Ayer martes, poco después del mediodía, casi me
encontré entre los pasajeros de un largo viaje con serias dudas de poder
retornar. Me sentí mal porque los síntomas se mostraron inesperados en mi cuerpo momentos
antes y las fuerzas para mantenerme lúcido, fueron realmente inútiles.
¡Estaba descompensado!
Mi pensamiento aun deliraba en un quehacer
improductivo porque no podía realizar una operación sencilla en mi computadora
para poder sobrevivir. Intuí un trágico destino si no se encontraba pronto la ayuda
y de seguir así, casi sin sentido de la realidad circundante, sería fatal. Pero en ese instante, nada era de mi incumbencia, se me iba
el alma pronto, si mi destino tendría que cumplirse.
Llamaron a la Ambulancia rápidamente y las enfermeras me aplicaron los primeros auxilios. Pero luego que salía del limbo, mis palabras se hicieron
inútiles queriendo gobernar mi cuerpo débil, ávido de sanidad. Las encargadas de mi salud, me reanimaron sin creer ellas en cantar victoria todavía. Yo pensaba que si Dios era misericordioso, no podría infringirme tremenda
derrota. Felizmente llegué al Hospital pero en medio de un tráfico horroroso y en una espera insuficiente.
Las frías horas de la tarde me recibieron y pensé que
nunca habría de salir. Enojado esperaba en la sala de Emergencia pero entre los médicos y las preguntas de la gente, intuía un largo tiempo de observación.
Mi presión bajó y los dolores impertinentes fueron seguidos en ese
instante por un gran malestar.
Pasaron las horas y la fiebre no bajaba, mi presión estaba baja, mi estado era incierto. Hasta que al final supe que había mejorado. Todos se preguntaron que había sucedido y yo mismo me sorprendí. Los martinicos se habían esfumado y las molestias
se habían ido para siempre. El hambre de
gloria había triunfado. Recobré la salud también con un manjar de los dioses porque no había comido nada desde la mañana. Así entonces, pude irme a mi casa deshecho en mil recomendaciones por el médico
de turno.
Hoy doy gracias a Dios por tremendo milagro. ¿Quién
soy yo para que él le interponga a la muerte mi vida como defensa? No lo sé.
Cuando estás solo en tu habitación tienes muchas dudas y te preguntas… ¿Qué pasó contigo? Quizá ahora ya no te
ves como el héroe de la película y te sientes más bien como un hombre simple
para Aquél quien peleó por ti.

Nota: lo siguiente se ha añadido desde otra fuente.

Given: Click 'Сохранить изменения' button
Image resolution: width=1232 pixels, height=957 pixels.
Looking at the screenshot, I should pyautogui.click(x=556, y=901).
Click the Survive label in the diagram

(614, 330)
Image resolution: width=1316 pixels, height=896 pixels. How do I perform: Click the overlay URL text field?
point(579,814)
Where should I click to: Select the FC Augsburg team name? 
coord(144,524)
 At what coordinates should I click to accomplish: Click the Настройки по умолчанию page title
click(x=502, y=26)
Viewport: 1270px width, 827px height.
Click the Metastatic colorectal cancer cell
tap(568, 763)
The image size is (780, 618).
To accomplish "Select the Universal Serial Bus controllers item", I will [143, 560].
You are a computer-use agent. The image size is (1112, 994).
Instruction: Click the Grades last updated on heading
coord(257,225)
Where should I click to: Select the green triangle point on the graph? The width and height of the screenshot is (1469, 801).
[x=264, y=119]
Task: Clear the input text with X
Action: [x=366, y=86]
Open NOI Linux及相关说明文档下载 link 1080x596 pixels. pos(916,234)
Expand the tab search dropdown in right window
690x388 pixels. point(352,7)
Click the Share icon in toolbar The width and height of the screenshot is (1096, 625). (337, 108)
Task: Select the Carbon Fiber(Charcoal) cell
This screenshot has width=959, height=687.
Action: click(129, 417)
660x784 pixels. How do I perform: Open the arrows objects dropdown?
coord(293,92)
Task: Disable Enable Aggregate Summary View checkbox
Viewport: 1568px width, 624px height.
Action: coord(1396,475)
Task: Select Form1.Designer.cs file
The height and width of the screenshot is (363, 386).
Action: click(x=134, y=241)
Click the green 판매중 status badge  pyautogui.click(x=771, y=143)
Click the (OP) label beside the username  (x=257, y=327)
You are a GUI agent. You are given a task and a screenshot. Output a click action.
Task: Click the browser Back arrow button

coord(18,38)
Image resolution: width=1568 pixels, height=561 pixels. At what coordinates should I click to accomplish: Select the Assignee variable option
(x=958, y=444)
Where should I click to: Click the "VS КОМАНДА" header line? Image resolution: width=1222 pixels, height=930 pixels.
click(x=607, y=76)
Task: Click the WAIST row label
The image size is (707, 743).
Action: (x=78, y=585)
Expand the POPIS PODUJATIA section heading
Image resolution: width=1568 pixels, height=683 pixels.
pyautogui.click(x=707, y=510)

Entonces, me di cuenta que era el tiempo justo
de considerarlo…
Pero si uno es sincero y ves que la necedad te ha
abandonado, solo en ese momento podrías decirles a todos sin ningún temor:
“Cuando
estuve entre la niebla en un camino dispar y vi que era imposible mi regreso,
Él me dio de su misericordia para que Su poder yo pueda compartir. Pero cuando
yo pensé que en ese instante yo me iba a Su presencia sin ninguna esperanza aquí, él
me regaló de Su aliento de vida, cuando yo pude despertar”.